DIAGONALDiagonal (Rise Above Records, 2008) It took me couple years to wake up to this one – I blame a deeply engrained distrust of prog rock for that. But I have now, in a major way. DIAGONAL play a highly ambitious form of heavy English progressive rock that harkens explicitly back to days when the wings of GENESIS and VAN DER GRAF GENERATOR spread eerie shadows over this fair island. The songs cover a vast terrain in tempo, mood, & power, highlighting not only rhythmic and instrumental prowess expected of prog bands but also surprisingly soulful performances. The recording is organic, totally eschewing the unpleasantly pro slickness that makes the modern prog scene (DREAM THEATER – barf) such a drag these days. And it should be noted that DIAGONAL don’t incorporate the extreme metal trappings this label is known for – these guys indeed are far more comfortable on a WOLF PEOPLE bill that some doom blowout. Yet another another release that completely reenergises my belief in modern English rock. Lee Dorian, release more of this kinda beauty!
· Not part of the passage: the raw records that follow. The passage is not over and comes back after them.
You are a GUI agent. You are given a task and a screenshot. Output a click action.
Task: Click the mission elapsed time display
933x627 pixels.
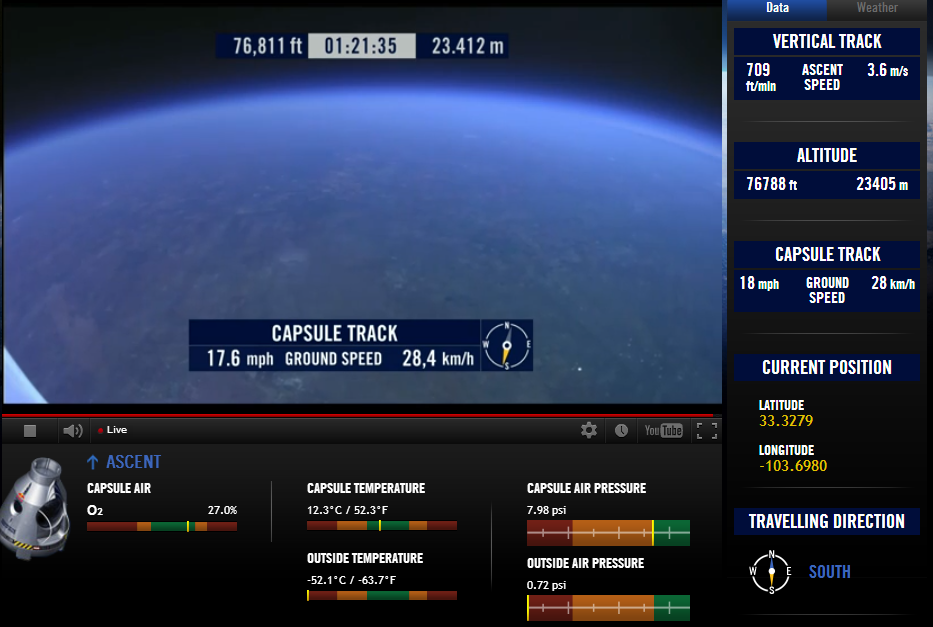click(361, 46)
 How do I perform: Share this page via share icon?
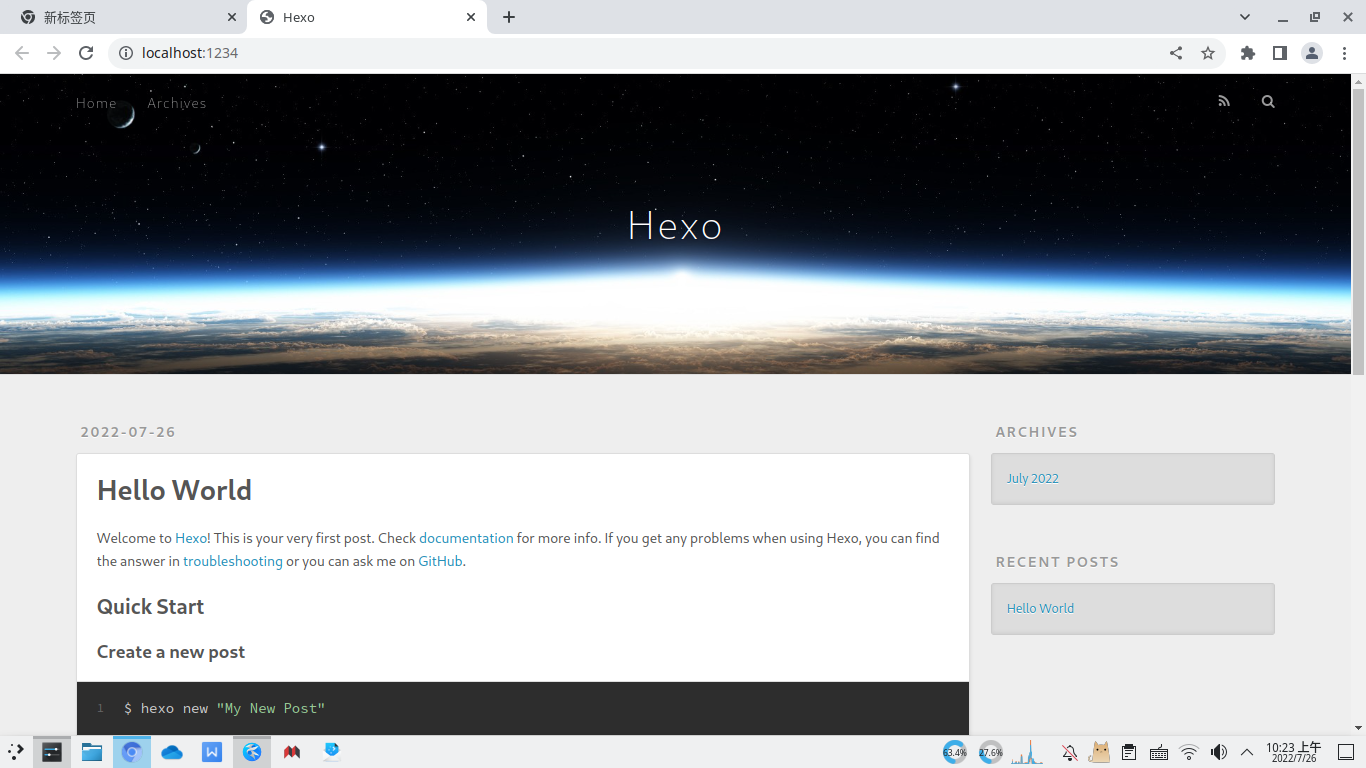click(x=1176, y=53)
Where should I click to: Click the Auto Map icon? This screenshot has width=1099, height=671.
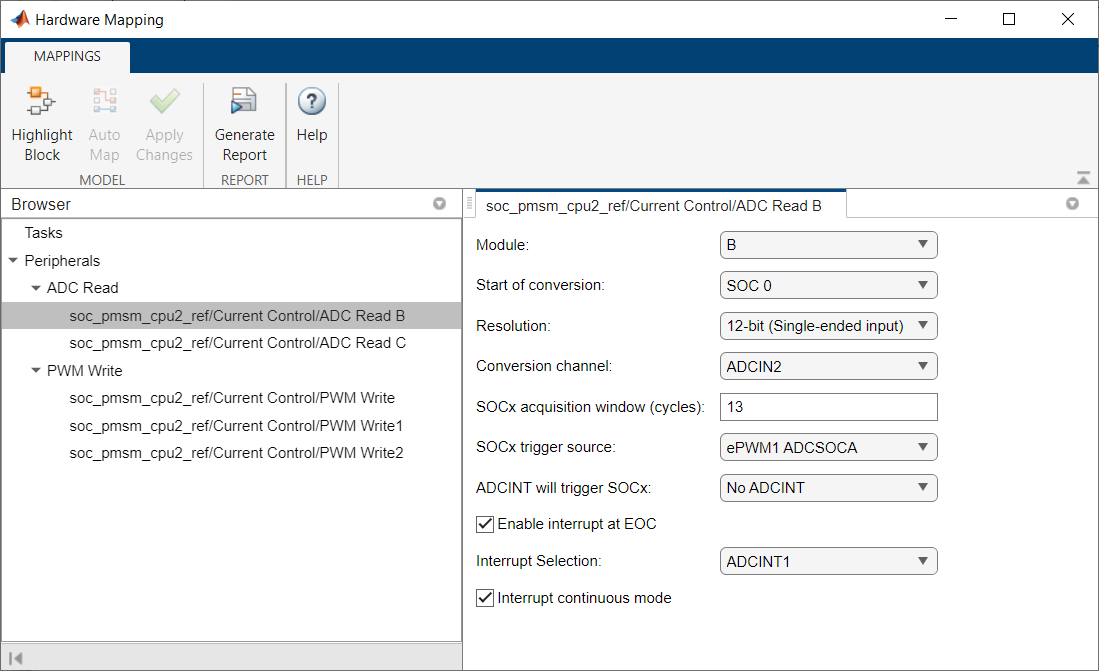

JEX THOTHWitness EP (I Hate Records, 2010) Aside from Jex herself, an entirely new band from their last record is powering this thing. The slothful tunes (including a great SLAPP HAPPY number) are all morbidly beautiful, and Jex is still totally passionate about her witchy beliefs, something I get behind wholeheartedly. But somewhere along the line, a bit of the depth of sound has been lost . . . and the neanderthal primativism of the first LP has been leavened by – yikes! – a subtle Ren Fayre/reenactment vibe. All of a sudden: JEX THOTH is sounding more like a heavy version of pagan goth lifers INKUBUS SUKKUBUS than, say PENTAGRAM. This isn’t actually a bad thing; I count many goth-types as friends here in London, and solstice gatherings could really use some real rock action to liven things up a bit. I’m just wondering if this means JEX will eventually ditch their drummer for a drum machine the way with all these goth acts have now? That would be a deeply distressing, particularly stomach-churning turn of events. Don’t do it, Jex!